What is interesting to me is how Arnold gets to the motive power of Romanticism, its passion (often descending to downright savagery) but eschews some of the trappings endemic to its own era, chiefly a language that sounds to us relatively flowery and genteel. Arnold’s Earnshaws, while landowners, have been turned by their isolation into primitives beyond anything Bronte ever dreamt of…they are like cavemen, or the cannibalistic Beane family, or some Faulker degenerates in Mississippi. Whole scenes are shot without dialogue, communication occuring through scowls and snarls and ear-boxings…or in the cases of the children Heathcliff and Kathy (Solomon Glave and Shannon Beer) from deep, penetrating, knowing looks. Such dialogue as there is, is spare, garbled, and heavily accented. The men are skinheads and (as was done in the tv western Deadwood) the characters all speak with anachronistic profanity. This seems of a piece with making Heathcliff black, as opposed to the gypsy Bronte writes about (naturally played by a long succesion of whites in the movies and on television : Laurence Olivier, Charlton Heston, Ian McShane, Timothy Dalton, Ralph Fiennes — not a molecule of chocolate to be had in that array of vanilla). Also, the house of the Earnshaws, a country manor in the book (see a scholars vision of it here) has become a cave-like warren in Arnold’s version, practically a hobbit-hole, built of the same stones as the pasture walls. Only the fireplace seems to differentiate it from the stable next door.

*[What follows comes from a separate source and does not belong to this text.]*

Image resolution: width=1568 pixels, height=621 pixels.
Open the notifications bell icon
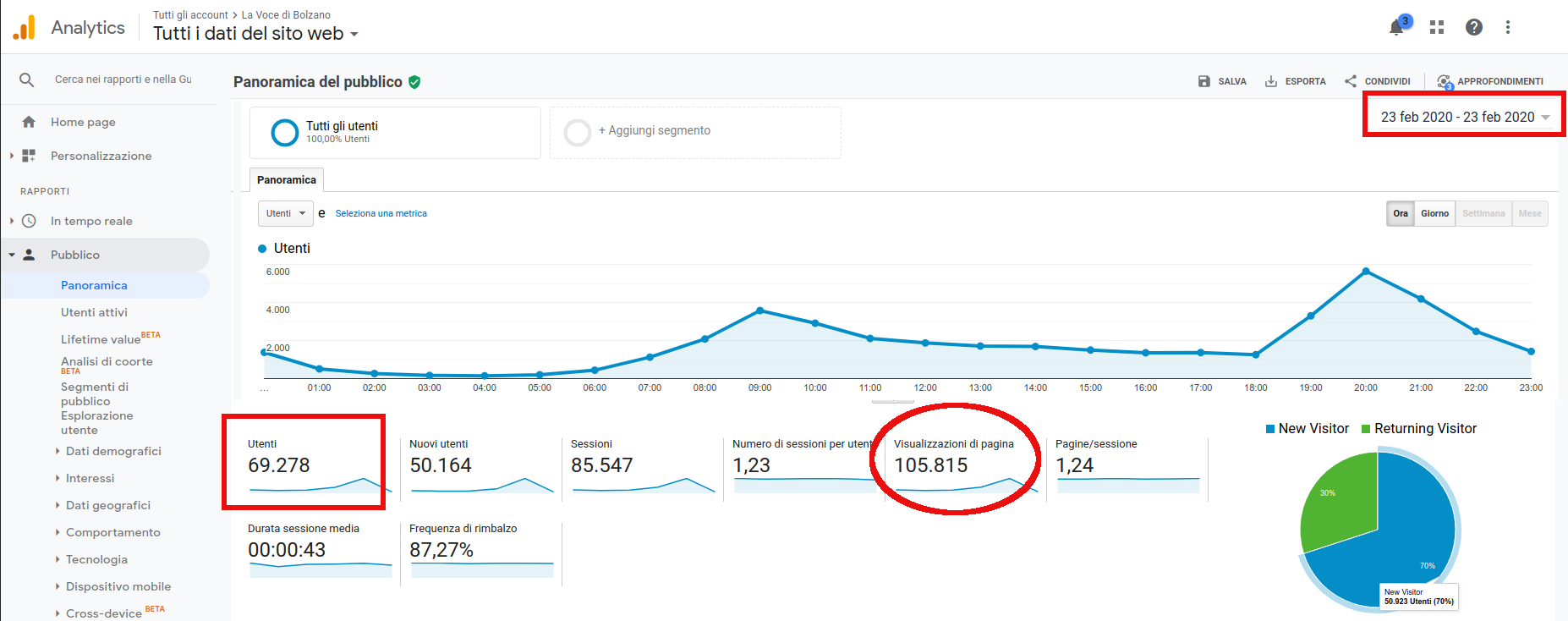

These gestures all seem calculated to break through the jaded, modern consciousness, which nowadays can’t seem to brook a whodunit that doesn’t climax in fireballs. Call it the “Extreme” Wuthering Heights. On the other hand, other aspects of the setting are realized with perfect realism and are extreme enough…the incessant and fierce winds, the constant dampness, the muddiness of the earth (everyone is encrusted in it), and the emptiness of the landscape. Who wouldn’t become a mad dog here? Meanwhile, the nearby Linton estate is properly genteel and seems historically accurate.
I’m afraid I’ve written an entire review and so far have spoken only about the style and the atmosphere. But more than just about any other story, Wuthering Heights requires those elements to be established in order for us to “get” it. Just as in Fish Tank (set in a bleak Council Flat in Kent), environment shapes character and thus destiny. The performances in the film are all terrific and real and it feels largely because the director has created the right landscape (both physical and emotional) to support them. I hope this film gets wide exposure; there is much to learn from this film-maker. For theatres and showtimes, consult your local listings.